**ACTIVITY**:
In the material below, find the line that contains "Instruction: Click Stop Video camera icon" and the line that contains "1024x875 pixels.", then write out exactly those two lines and everything between them.
*** Opening of RECORD EXTRACTS ***
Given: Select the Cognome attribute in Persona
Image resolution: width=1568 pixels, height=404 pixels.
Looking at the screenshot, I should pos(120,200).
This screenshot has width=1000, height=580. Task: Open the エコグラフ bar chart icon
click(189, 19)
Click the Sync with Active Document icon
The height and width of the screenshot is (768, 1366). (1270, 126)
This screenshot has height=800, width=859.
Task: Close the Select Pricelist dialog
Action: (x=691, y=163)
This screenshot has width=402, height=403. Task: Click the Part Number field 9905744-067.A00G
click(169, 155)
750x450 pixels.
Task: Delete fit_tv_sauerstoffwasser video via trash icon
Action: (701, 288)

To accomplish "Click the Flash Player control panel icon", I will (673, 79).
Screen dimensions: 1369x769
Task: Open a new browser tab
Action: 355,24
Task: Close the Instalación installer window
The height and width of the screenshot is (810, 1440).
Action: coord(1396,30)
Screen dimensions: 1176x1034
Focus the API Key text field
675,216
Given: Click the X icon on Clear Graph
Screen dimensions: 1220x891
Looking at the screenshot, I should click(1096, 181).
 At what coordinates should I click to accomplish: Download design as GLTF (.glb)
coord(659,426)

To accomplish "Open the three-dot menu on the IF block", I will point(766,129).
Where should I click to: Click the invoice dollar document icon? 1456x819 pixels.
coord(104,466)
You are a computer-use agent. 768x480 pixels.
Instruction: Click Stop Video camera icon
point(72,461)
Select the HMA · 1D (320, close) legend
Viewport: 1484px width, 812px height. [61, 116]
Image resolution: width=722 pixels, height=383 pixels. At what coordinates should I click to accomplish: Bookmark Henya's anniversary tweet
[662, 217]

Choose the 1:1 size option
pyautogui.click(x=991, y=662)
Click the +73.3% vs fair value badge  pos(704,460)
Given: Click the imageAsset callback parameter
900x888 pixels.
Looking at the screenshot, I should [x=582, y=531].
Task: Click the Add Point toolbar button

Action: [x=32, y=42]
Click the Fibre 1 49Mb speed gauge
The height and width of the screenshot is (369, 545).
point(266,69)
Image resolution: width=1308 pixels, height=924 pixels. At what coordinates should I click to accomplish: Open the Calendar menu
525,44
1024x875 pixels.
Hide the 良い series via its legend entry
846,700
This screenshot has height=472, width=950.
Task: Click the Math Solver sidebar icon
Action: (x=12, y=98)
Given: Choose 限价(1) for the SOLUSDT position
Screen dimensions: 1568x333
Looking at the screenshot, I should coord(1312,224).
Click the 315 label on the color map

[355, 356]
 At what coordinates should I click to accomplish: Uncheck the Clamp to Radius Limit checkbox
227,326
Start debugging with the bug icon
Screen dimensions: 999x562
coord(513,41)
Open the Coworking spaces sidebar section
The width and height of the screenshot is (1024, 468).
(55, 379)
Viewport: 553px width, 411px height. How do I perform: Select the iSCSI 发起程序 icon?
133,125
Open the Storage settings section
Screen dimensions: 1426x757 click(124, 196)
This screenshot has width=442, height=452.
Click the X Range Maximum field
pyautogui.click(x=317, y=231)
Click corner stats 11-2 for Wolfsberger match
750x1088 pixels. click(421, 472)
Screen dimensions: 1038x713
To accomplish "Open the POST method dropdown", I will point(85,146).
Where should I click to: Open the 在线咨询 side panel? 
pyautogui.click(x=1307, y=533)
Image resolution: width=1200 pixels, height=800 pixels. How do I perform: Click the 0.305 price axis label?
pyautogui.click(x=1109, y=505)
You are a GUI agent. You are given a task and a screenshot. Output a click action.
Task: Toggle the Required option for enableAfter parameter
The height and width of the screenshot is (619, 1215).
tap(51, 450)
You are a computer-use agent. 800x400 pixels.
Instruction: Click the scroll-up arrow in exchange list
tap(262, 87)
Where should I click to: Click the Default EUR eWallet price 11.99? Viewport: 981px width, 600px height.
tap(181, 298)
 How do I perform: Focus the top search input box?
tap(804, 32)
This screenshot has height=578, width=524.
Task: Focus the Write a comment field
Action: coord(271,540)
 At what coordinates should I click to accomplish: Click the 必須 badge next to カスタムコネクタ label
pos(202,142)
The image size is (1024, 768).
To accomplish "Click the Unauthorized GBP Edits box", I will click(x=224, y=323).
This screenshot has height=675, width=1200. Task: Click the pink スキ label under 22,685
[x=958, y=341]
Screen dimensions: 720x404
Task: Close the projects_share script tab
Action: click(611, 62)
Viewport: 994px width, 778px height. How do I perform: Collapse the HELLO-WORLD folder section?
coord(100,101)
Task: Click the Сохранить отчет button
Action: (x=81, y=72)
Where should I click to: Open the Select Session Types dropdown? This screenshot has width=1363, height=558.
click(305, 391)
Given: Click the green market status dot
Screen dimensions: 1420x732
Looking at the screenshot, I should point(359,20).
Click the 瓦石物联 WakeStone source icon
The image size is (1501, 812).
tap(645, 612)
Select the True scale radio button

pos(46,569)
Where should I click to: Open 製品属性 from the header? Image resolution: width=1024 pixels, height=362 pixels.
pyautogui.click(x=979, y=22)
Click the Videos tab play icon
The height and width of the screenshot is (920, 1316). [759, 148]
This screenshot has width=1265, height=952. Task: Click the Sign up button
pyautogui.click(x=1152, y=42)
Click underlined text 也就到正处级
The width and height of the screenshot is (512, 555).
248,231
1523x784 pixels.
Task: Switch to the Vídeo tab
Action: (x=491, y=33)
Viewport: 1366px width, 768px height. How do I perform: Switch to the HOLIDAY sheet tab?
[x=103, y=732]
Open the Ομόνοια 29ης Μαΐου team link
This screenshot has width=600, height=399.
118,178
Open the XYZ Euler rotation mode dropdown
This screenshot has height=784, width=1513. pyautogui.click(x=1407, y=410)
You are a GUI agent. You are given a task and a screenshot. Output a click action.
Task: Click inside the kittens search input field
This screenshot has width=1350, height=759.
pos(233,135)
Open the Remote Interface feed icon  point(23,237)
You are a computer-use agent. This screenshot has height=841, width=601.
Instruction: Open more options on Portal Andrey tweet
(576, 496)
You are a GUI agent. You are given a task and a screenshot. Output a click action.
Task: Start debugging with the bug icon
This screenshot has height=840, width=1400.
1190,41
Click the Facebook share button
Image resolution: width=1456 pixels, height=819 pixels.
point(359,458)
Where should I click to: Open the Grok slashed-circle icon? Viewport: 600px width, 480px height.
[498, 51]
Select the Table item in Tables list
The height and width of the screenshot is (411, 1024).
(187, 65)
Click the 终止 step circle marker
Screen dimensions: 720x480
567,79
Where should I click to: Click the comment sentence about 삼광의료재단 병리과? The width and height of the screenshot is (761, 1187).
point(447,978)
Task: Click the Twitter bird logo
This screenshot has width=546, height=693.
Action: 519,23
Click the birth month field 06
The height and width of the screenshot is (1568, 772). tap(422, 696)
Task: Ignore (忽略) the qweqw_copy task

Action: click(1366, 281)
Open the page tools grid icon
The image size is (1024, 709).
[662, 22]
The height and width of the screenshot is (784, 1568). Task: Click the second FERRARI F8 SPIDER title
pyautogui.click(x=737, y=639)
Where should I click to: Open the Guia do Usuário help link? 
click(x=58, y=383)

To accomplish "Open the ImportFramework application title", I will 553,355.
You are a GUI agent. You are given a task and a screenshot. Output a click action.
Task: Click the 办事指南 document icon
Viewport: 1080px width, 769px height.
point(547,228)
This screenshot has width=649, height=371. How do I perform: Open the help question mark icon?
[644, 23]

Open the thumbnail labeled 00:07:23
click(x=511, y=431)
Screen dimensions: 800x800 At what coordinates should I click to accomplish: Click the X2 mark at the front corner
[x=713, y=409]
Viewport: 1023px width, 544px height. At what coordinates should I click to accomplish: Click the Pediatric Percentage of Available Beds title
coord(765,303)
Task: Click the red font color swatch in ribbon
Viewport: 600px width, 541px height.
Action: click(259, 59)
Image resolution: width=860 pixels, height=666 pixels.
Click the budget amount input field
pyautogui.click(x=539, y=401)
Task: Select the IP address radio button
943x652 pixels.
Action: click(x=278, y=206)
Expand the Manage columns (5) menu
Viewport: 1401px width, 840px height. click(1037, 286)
*** Close of RECORD EXTRACTS ***
**EXERCISE ANSWER**:
Instruction: Click Stop Video camera icon
point(72,461)
Select the HMA · 1D (320, close) legend
Viewport: 1484px width, 812px height. [61, 116]
Image resolution: width=722 pixels, height=383 pixels. At what coordinates should I click to accomplish: Bookmark Henya's anniversary tweet
[662, 217]

Choose the 1:1 size option
pyautogui.click(x=991, y=662)
Click the +73.3% vs fair value badge  pos(704,460)
Given: Click the imageAsset callback parameter
900x888 pixels.
Looking at the screenshot, I should [x=582, y=531].
Task: Click the Add Point toolbar button

Action: [x=32, y=42]
Click the Fibre 1 49Mb speed gauge
The height and width of the screenshot is (369, 545).
point(266,69)
Image resolution: width=1308 pixels, height=924 pixels. At what coordinates should I click to accomplish: Open the Calendar menu
525,44
1024x875 pixels.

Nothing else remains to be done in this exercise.